There was a recommendation by Google PageSpeed that asked web developers to Use efficient CSS selectors:
Avoiding inefficient key selectors that match large numbers of
elements can speed up page rendering.
Details
As the browser parses HTML, it constructs an internal document tree
representing all the elements to be displayed. It then matches
elements to styles specified in various stylesheets, according to the
standard CSS cascade, inheritance, and ordering rules. In Mozilla's
implementation (and probably others as well), for each element, the
CSS engine searches through style rules to find a match. The engine
evaluates each rule from right to left, starting from the rightmost
selector (called the "key") and moving through each selector until it
finds a match or discards the rule. (The "selector" is the document
element to which the rule should apply.)
According to this system, the fewer rules the engine has to evaluate
the better. [...]. After that, for pages that contain large numbers of
elements and/or large numbers of CSS rules, optimizing the definitions
of the rules themselves can enhance performance as well. The key to
optimizing rules lies in defining rules that are as specific as
possible and that avoid unnecessary redundancy, to allow the style
engine to quickly find matches without spending time evaluating rules
that don't apply.
This recommendation has been removed from current Page Speed Insights rules. Now I am wondering why this rule was removed. Did browsers get efficient at matching CSS rules in the meantime? And is this recommendation valid anymore?
In Feb 2011, Webkit core developer Antti Koivisto made several improvements to CSS selector performance in Webkit.
Antti Koivisto taught the CSS Style Selector to skip over sibling selectors and faster sorting, which bring some minor improvements, after which he landed two more awesome patches: one which enables ancestor identifier filtering for tree building, halving the remaining time in style matching over a typical page load, and a fast path for simple selectors that speed up matching up another 50% on some websites.

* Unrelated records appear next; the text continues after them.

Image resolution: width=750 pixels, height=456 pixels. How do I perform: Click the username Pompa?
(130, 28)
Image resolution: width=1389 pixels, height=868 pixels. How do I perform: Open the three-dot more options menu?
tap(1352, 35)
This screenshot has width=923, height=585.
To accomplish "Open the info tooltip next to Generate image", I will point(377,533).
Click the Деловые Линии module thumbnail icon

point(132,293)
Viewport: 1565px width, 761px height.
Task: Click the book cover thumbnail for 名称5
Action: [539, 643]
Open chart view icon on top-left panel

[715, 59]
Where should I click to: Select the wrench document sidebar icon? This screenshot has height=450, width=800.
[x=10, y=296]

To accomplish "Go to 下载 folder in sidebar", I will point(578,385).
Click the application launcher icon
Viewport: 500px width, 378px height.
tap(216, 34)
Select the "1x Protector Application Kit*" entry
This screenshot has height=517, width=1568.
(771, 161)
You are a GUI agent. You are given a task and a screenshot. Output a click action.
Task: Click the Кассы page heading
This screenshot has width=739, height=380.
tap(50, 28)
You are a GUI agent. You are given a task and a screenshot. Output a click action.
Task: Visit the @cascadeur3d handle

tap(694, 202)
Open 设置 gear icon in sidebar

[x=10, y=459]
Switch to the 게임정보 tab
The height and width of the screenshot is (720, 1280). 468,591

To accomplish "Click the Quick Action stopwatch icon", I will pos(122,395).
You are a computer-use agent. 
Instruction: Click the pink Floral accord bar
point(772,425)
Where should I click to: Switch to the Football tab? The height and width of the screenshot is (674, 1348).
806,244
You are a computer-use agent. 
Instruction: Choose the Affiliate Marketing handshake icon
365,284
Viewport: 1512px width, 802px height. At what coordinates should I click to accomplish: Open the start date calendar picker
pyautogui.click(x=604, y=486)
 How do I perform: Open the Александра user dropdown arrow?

CSS Selector Performance has changed! (For the better) by Nicole Sullivan runs through these improvements in greater detail. In summary -
According to Antti, direct and indirect adjacent combinators can still be slow, however, ancestor filters and rule hashes can lower the impact as those selectors will only rarely be matched. He also says that there is still a lot of room for webkit to optimize pseudo classes and elements, but regardless they are much faster than trying to do the same thing with JavaScript and DOM manipulations. In fact, though there is still room for improvement, he says:
“Used in moderation pretty much everything will perform just fine from the style matching perspective.”
While browsers are much faster at matching CSS selectors, it's worth reiterating that CSS selectors should still be optimised (eg. kept as 'flat' as possible) to reduce file sizes and avoid specificity issues.
Here's a thorough article (which is dated early 2014)
I am quoting Benjamin Poulain, a WebKit Engineer who had a lot to say about the CSS selectors performance test:
~10% of the time is spent in the rasterizer. ~21% of the time is spent
on the first layout. ~48% of the time is spent in the parser and DOM
tree creation ~8% is spent on style resolution ~5% is spent on
collecting the style – this is what we should be testing and what
should take most of the time. (The remaining time is spread over many
many little functions)
And he continues:
“I completely agree it is useless to optimize selectors upfront, but
for completely different reasons:
It is practically impossible to predict the final performance impact
of a given selector by just examining the selectors. In the engine,
selectors are reordered, split, collected and compiled. To know the
final performance of a given selectors, you would have to know in
which bucket the selector was collected, how it is compiled, and
finally what does the DOM tree looks like.
All of that is very different between the various engines, making the
whole process even less predictable.
The second argument I have against web developers optimizing selectors
is that they will likely make things worse. The amount of
misinformation about selectors is larger than correct cross-browser
information. The chance of someone doing the right thing is pretty
low.
In practice, people discover performance problems with CSS and start
removing rules one by one until the problem go away. I think that is
the right way to go about this, it is easy and will lead to correct
outcome.”
There are approaches, like BEM for example, which models the CSS as flat as possible, to minimize DOM hierarchy dependency and to decouple web components so they could be "moved" across the DOM and work regardless.
Maybe because doing CSS for CMSes or frameworks is more common now and it's hard then to avoid using general CSS selectors. This to limit the complexity of the stylesheet.
Also, modern browsers are really fast at rendering CSS. Even with huge stylesheets on IE9, it did not feel like the rendering was slow. (I must admit I tested on a good computer. Maybe there are benchmarks out there).
Anyway, I think you must write very inefficient CSS to slow down Chrome or Firefox...
There's a 2 years old post on performance @ Which CSS selectors or rules can significantly affect front-end layout / rendering performance in the real world?
I like his one-liner conclusion : Anything within the limits of "yeah, this CSS makes sense" is okay.